The album kicks off with My Life For Yours, with a nice melodic power metal touch but the melodic death metal influences become pretty evident as the vocals of Matt Frost comes in, along with the harmonised lead guitars and the riffing style of the triple axe attack. But the band soon goes into full on folk/power metal mode with the chorus, complete with clean and layered vocals, giving a slight operatic feel, with the melody even bringing to mind a certain Gamma Ray song, only done with a heavier folk metal emphasis. The guitarists also show off their neo-classical influences on speedy solos.
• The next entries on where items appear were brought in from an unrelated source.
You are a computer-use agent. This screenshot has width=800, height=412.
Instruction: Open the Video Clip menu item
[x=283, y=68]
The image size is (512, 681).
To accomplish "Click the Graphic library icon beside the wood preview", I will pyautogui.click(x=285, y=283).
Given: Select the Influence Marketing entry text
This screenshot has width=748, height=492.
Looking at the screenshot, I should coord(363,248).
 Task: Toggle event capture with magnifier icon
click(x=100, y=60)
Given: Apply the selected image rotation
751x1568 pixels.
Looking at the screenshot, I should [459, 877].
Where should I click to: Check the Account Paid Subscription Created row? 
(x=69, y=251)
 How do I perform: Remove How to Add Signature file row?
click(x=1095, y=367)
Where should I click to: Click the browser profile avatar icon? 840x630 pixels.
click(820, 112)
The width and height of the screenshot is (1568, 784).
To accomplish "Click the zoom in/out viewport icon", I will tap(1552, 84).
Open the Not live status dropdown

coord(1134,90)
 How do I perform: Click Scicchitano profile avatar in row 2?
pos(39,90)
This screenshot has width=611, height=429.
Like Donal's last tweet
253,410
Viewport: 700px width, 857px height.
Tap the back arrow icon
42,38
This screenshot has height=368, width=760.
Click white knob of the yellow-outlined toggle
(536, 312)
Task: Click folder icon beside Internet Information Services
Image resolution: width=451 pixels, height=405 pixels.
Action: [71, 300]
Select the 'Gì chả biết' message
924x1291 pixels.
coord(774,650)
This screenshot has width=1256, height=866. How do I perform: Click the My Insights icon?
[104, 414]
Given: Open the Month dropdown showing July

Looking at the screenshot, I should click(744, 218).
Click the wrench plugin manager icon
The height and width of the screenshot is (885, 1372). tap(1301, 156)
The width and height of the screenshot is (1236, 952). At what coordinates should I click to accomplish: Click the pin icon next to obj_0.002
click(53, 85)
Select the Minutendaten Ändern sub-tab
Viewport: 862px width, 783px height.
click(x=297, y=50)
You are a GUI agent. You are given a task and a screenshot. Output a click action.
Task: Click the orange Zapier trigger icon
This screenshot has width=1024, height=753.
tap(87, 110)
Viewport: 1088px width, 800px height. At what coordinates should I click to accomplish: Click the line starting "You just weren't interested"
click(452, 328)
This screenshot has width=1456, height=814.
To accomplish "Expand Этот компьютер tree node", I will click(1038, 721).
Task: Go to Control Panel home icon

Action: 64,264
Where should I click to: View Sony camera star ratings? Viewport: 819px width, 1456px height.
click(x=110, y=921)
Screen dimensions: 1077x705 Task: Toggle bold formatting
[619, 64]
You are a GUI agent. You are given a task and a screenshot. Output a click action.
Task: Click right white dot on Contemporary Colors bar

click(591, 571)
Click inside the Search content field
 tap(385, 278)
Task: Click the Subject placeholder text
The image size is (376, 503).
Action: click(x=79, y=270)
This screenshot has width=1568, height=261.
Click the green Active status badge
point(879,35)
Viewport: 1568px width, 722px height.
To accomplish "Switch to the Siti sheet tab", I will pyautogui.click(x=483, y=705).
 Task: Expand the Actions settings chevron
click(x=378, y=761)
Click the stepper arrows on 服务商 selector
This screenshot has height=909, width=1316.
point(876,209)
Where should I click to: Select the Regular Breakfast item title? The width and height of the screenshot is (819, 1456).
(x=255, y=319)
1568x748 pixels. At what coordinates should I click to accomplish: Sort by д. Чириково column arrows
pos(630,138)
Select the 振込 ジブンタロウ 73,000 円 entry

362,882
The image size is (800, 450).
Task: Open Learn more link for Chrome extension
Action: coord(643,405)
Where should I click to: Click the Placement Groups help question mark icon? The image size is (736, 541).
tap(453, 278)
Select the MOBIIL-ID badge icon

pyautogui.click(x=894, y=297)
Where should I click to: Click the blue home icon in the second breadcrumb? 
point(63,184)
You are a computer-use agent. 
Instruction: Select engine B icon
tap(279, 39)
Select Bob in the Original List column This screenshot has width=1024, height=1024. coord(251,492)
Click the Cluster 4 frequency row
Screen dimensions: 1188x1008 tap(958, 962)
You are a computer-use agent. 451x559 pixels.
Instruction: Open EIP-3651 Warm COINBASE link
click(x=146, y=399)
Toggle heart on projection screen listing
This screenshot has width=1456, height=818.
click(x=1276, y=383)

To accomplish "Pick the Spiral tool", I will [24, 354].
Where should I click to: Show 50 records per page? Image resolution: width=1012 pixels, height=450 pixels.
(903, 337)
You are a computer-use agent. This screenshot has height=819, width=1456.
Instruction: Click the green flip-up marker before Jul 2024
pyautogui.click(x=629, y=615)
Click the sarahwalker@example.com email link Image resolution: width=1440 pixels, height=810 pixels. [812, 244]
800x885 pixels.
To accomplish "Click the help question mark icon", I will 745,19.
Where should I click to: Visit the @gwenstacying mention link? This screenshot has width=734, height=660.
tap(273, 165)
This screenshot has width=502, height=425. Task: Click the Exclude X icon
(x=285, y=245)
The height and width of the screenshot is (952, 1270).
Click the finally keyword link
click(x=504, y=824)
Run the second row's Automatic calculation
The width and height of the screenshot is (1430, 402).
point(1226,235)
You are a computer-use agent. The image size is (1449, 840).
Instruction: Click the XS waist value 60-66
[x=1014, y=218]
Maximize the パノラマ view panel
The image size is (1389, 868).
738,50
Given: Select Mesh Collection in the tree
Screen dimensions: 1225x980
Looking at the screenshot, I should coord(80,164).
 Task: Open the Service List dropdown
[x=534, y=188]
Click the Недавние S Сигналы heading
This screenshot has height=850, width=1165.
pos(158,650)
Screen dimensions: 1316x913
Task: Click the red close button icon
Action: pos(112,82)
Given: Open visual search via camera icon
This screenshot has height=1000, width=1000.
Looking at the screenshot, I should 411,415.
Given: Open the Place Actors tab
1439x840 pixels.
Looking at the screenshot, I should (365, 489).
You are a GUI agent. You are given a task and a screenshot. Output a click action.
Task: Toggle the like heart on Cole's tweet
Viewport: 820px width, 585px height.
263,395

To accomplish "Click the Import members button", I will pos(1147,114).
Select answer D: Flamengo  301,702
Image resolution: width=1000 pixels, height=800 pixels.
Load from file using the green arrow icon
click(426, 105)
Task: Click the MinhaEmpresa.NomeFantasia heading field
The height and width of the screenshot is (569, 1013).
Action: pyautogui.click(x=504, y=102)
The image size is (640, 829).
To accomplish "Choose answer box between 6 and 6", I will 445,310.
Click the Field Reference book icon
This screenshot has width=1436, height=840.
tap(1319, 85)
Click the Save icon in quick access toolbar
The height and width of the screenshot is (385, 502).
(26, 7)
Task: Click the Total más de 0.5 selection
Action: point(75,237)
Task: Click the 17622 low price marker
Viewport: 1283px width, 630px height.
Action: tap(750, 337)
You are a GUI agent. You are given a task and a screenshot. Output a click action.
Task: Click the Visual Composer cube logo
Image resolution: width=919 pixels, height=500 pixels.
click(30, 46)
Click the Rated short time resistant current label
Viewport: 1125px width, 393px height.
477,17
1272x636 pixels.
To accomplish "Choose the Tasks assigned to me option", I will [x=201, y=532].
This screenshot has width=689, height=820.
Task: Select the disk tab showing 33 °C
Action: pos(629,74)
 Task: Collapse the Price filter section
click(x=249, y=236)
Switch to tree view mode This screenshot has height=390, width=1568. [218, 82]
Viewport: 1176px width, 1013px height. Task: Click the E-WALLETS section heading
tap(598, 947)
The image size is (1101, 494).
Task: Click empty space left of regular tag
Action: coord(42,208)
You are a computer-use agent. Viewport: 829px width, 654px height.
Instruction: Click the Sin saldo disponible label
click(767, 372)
The slight hardcore influences that the band has put into the music has undoubtedly given the band a sound unlike any folk metal that I have heard before. Unfortunately there are moments where these tended to end up sounding awkward. While I have nothing in particular against the hardcore genre, there are also instances where the hardcore influence tend to end up sounding like some pop punk instead, especially songs like A Common Son and the bouncy cover of Adele‘s Someone Like You, sounding like it could come off one of those Punk Goes… compilations. Another thing that bugged me slightly as well was the production on the album, at times sounding overly sterile, especially the drums on the intro of My Life for Yours.

That said though, When Myth and History Merged into Mystery is still one hell of a catchy record, especially on the melodic segments on the album sounding like power metal with folk influences. The soothing clean vocal qualities of Matt Frost makes the listening experience all the more pleasing, though I would have liked the release more with the reduction of the -core elements.